Jesús Romero: la deuda
En México acontecen cotidianamente eventos que revelan profundas contradicciones: por un lado una universidad pública reconoce con un nombramiento honoris causa a un hombre cuya labor es la guerra. No aludiré a los cuestionamientos éticos que existen sobre su desempeño, solo enfatizo que una institución pública consideró reconocer este “oficio”.
Por otro lado, el 7 de enero el bailarín, maestro y coreógrafo Jesús Romero falleció en tristes condiciones, producto del olvido y la marginación que los profesionales de la danza viven cotidianamente y cuyas adversidades se acentúan con el paso del tiempo.
Pocas condiciones tan trágicas como ser bailarín mayor en México. La danza es una profesión que poco se dimensiona y mucho menos se reconoce en este país. Varias colaboraciones he dedicado a reflexionar sobre el tema y es una pena que vidas ejemplares y dedicadas como la del maestro Romero no solo no sean reconocidas, sino que terminen olvidadas y marginadas a un grado tal que la única opción sea acudir a la caridad y buena voluntad de quienes escuchan llamados para fondeos y funciones “a beneficio” en redes sociales.

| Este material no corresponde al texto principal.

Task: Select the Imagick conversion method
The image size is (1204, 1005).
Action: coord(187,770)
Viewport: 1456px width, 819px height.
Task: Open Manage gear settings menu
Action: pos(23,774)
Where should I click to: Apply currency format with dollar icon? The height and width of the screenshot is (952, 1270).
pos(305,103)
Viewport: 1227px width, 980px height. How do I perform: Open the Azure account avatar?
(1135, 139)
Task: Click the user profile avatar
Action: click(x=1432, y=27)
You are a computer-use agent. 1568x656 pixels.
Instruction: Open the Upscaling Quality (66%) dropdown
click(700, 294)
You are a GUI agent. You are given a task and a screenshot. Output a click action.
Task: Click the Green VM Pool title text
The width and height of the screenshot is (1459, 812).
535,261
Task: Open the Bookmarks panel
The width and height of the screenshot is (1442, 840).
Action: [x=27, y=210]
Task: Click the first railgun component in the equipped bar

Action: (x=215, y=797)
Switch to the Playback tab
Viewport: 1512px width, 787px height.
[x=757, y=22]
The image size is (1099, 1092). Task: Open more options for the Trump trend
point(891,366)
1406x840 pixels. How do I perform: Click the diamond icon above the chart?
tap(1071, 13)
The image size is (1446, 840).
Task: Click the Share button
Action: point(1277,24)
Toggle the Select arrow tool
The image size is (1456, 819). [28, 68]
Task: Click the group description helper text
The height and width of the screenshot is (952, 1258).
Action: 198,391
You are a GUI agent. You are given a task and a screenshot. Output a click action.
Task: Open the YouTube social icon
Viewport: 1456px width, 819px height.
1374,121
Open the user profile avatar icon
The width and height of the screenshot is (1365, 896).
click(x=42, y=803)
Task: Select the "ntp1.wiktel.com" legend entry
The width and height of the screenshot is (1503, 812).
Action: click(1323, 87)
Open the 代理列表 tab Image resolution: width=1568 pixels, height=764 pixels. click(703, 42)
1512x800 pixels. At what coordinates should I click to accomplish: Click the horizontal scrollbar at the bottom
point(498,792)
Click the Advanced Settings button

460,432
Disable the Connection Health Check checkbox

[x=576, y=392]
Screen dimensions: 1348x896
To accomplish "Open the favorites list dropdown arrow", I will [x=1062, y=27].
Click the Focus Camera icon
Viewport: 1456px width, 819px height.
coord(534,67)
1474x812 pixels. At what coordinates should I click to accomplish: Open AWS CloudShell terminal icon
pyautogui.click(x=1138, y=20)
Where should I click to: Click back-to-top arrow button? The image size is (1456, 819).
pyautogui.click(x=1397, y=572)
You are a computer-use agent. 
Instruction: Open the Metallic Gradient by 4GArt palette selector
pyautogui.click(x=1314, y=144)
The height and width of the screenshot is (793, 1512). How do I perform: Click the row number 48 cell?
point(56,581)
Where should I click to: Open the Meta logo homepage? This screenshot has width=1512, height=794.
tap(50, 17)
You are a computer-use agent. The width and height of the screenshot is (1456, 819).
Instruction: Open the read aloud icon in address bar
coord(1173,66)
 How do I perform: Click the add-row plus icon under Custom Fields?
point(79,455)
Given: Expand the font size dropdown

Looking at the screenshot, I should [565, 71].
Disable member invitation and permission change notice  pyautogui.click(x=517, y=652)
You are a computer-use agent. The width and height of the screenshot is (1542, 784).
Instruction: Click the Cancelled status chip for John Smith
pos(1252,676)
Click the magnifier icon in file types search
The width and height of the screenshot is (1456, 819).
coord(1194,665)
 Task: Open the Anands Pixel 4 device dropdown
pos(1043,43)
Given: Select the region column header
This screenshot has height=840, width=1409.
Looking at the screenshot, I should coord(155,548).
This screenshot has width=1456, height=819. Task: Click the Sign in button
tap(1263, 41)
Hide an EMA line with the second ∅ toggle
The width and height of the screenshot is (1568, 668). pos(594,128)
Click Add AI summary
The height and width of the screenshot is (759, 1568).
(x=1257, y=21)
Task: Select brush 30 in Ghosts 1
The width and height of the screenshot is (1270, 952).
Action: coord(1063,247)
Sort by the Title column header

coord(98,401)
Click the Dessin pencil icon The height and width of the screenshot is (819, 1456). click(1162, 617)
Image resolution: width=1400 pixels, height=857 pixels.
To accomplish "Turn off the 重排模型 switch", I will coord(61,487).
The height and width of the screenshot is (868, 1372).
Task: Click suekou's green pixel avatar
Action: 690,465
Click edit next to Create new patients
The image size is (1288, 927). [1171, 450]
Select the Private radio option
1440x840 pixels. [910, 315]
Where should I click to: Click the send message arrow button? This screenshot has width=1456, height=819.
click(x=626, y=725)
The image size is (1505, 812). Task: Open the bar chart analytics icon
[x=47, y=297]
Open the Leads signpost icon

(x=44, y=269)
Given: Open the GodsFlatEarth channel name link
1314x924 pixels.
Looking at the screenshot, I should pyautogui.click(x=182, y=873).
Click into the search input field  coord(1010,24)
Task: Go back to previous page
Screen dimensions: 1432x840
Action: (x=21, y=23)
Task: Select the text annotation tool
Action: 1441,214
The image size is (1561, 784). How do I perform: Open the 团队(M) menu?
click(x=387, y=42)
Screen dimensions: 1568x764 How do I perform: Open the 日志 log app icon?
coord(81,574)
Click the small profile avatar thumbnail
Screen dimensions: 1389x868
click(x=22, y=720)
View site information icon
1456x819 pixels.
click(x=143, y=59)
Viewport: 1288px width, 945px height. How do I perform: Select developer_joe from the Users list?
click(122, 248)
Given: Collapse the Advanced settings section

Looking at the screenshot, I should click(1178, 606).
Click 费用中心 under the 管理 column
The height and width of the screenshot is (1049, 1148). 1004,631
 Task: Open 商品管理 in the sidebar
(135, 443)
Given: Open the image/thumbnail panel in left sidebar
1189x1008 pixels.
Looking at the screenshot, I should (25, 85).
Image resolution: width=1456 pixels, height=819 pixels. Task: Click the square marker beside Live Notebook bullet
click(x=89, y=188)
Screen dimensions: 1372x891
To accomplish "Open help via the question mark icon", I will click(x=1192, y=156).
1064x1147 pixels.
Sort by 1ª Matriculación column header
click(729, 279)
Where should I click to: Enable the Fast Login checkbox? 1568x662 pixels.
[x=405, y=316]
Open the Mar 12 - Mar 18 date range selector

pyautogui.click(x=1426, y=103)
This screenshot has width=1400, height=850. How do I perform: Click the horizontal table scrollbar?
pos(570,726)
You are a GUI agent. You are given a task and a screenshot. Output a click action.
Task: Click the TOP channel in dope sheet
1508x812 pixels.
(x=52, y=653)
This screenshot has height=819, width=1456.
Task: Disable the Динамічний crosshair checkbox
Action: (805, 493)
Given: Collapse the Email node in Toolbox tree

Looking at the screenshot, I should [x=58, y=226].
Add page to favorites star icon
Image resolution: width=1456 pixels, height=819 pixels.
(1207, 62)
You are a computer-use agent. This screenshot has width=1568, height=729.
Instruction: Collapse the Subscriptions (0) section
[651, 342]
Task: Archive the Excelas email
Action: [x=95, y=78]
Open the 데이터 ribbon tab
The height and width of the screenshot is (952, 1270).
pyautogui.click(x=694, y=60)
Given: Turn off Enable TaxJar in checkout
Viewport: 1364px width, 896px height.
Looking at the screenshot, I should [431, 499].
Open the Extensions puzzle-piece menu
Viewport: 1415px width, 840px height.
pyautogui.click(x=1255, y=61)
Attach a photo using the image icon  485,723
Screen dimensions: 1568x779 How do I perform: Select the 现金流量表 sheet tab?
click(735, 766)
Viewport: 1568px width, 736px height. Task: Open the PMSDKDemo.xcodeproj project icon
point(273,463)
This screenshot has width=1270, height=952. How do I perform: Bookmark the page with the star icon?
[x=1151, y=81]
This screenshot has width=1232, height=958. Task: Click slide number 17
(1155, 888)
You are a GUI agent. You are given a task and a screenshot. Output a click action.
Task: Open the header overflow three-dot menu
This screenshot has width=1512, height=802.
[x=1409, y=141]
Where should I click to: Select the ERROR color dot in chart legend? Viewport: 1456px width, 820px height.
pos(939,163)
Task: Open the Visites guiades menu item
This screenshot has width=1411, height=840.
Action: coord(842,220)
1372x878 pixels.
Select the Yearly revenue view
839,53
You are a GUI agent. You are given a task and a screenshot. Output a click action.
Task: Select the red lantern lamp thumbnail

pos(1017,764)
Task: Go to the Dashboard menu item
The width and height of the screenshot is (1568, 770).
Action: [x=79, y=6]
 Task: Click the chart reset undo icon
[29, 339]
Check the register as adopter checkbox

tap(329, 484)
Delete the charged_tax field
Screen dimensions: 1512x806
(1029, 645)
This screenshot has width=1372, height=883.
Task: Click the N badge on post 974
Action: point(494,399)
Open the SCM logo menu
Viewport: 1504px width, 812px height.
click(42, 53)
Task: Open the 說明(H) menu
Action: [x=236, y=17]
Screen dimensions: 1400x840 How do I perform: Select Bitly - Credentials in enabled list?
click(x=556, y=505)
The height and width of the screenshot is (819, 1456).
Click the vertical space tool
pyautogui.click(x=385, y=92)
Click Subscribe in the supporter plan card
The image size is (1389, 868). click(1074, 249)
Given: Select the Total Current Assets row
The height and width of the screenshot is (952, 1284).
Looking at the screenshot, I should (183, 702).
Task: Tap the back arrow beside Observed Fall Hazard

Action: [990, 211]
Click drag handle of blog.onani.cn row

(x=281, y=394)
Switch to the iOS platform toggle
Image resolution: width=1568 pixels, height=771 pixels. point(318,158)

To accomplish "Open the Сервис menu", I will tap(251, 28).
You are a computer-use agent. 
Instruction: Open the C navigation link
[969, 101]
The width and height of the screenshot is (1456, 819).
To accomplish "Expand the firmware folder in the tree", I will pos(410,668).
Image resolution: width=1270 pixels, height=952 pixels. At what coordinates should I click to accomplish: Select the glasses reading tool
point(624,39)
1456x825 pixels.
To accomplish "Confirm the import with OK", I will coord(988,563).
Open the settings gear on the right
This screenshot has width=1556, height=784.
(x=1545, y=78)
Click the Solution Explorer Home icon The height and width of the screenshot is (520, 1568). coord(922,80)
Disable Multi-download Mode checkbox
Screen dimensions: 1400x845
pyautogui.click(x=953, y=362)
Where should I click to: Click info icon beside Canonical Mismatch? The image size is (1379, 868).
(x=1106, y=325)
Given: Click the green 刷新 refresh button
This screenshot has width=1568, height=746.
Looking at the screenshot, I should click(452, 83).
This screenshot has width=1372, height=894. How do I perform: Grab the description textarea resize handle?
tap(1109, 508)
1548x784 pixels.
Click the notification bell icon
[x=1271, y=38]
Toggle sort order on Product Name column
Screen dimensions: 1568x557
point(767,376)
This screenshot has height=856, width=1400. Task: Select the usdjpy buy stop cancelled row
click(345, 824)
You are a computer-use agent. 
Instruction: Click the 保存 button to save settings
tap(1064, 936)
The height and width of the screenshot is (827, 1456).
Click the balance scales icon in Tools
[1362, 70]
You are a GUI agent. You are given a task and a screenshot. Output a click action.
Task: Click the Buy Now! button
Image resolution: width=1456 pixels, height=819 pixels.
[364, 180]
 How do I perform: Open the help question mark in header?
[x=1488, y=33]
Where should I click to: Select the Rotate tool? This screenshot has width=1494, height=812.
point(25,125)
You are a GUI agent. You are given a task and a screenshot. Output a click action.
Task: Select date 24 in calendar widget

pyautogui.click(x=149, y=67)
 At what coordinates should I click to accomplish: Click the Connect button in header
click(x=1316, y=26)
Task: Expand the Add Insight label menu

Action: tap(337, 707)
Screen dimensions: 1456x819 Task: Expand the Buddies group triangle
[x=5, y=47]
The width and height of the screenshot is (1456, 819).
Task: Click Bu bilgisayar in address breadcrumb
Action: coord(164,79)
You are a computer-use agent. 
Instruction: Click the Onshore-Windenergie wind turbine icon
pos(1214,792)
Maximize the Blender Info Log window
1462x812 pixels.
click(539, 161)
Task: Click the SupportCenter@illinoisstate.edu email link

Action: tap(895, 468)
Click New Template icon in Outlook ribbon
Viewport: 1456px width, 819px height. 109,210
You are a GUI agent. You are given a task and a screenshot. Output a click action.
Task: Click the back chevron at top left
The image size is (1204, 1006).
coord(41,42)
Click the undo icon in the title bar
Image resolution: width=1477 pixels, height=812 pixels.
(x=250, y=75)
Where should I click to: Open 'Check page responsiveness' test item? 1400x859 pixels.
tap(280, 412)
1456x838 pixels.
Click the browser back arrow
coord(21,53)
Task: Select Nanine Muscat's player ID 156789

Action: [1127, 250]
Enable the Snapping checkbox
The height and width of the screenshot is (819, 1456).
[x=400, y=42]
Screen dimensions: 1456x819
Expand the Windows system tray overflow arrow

Supe de la condición del maestro Romero justo por un llamado de colegas, alumnos y amigos suyos en una red social que difundió a su vez la revista Fluir. Un nuevo caso a la lista de bailarines y coreógrafos cuya situación no les permite siquiera tener atención médica digna; un caso que revela que este estado de cosas es la constante para esta profesión y constata también que la capacidad organizativa del gremio alcanza apenas para la caridad emergente y no ha podido alcanzar una organización mínima que permita colocar la necesidad del tema en la agenda artística, cultural y laboral.
La situación de los bailarines en México ha alcanzado una condición que considero alarmante. No es un hecho menor la muerte de un profesional por falta de acceso a la salud ni la reproducción sistemática de este patrón precario entre bailarines, incluidos los que se encuentran en una situación de privilegio en las pocas compañías oficiales durante su periodo “activo”, pero que se ven cancelados después de los 40 años en promedio al salir de ellas.
Dejar morir a sus artistas no es una buena ruta para un país que los necesita tanto.